The conclusions that emerge from this study are: (1) the KCC rates strongly correlate with the absolute estimates of KS, probably as a passive response to differences in evolutionary rates; (2) the ratio KCC/KS (per year) ≈ 1 in large genomes suggests a nearly neutral evolution of the size of the coding genome where the increased generation time is “compensated” by an increase in the rate of effectively neutral mutations; (3i) the GTE (predicted by the neutral theory of evolution) reveals itself in small genomes by the KCC/KS (per year) ≠ 1 because in these same organisms, the ratio KCC/KS (per generation) ≈ 1; and (4) the time scale of evolution of absolute size of the protein-coding genome is keyed to the mutation rate (KS) across taxa. We emphasize that these conclusions are the first approximations being based on crude estimates of KCC and KS. They are valid only to the extent that KCC is considered as realistically reflecting the evolution of n. Also, the KCC estimation assumes the uniform substitution rate among sites whereby the sites particularly important for the evolution of protein-coding genome size may be misrepresented. This problem is, of course, more significant for very small genomes.

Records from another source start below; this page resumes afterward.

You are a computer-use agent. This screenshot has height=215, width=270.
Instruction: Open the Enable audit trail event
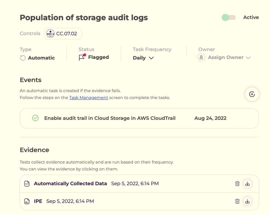click(x=110, y=118)
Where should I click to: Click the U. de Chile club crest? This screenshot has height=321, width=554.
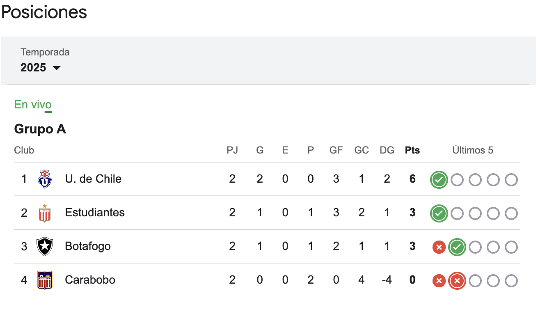tap(45, 179)
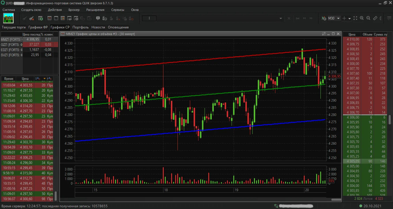Click the chart horizontal scrollbar thumb
The image size is (393, 209).
click(x=336, y=200)
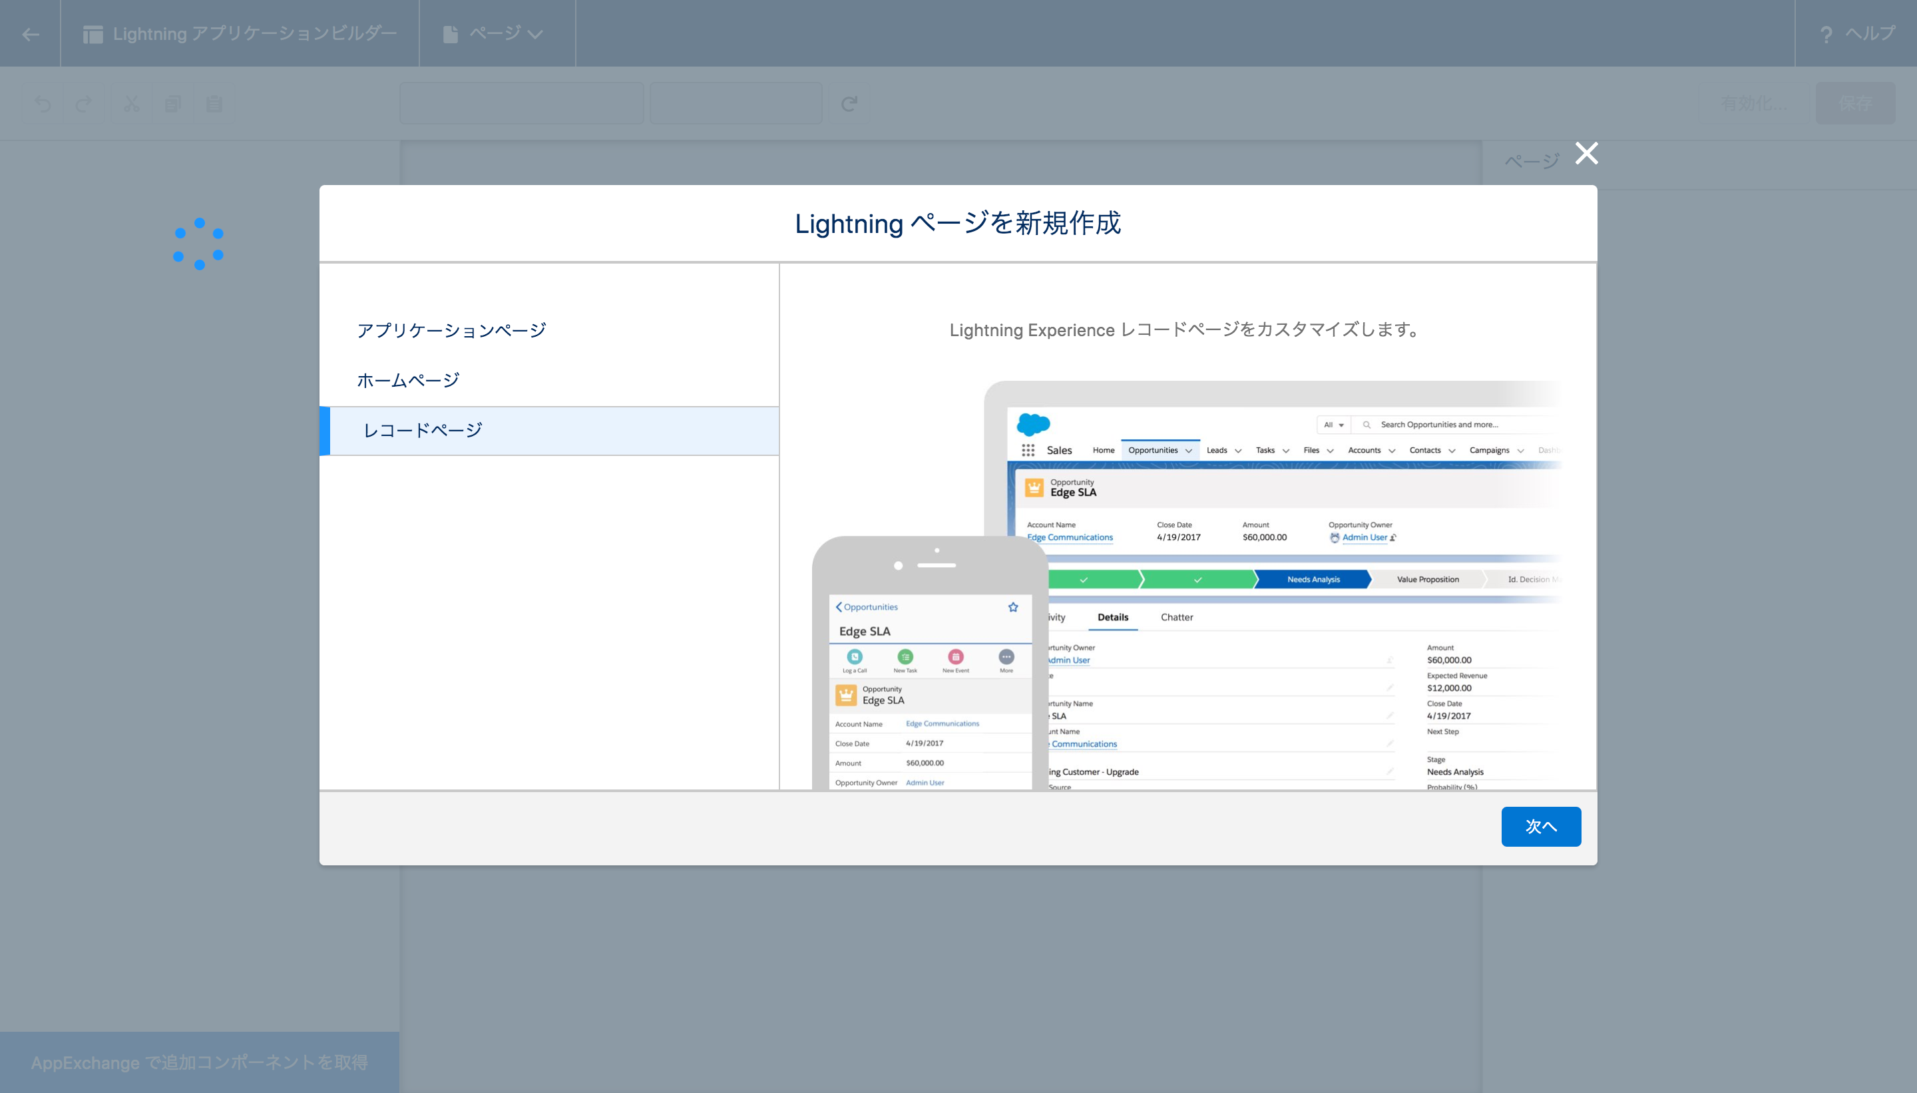Click the 保存 save button

pos(1855,104)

The notion of the broad-scale relationship between KCC and KS is unlikely as straightforward as the present demonstrative study might make it seem. The CC–KS test should be extended, and modified, for within-species and between-species studies on a larger sample size. A possibility should be mentioned that there might be an increased efficacy and/or strength of selection on short genome sizes with a stronger relative impact of mutation per site per single replication on the size phenotype of short coding genomes. On the other hand, the KS (per year) estimate is closer to KCC for large coding genomes, possibly because they sustain relatively less impact of selection on coding genome size per single coding site simply due to their large genome size. Obviously, there is ample room for circularity in interpreting KCC/KS ratios reflecting subtle complexity at the population, whole genome, and genic level, which influences the KCC/KS ratio. Putative effects of selection on n suggested by the KCC/KS ratio cannot be meaningfully summarized in a marginal fashion or with respect to a single variable. Future modifications of the KCCKS test may be effective in compensating for any lack of realism present in the current simple model. They may provide a window on the GTE/population size effect on n and may uncover a possible effect of variation in content of coding DNA on molecular evolution.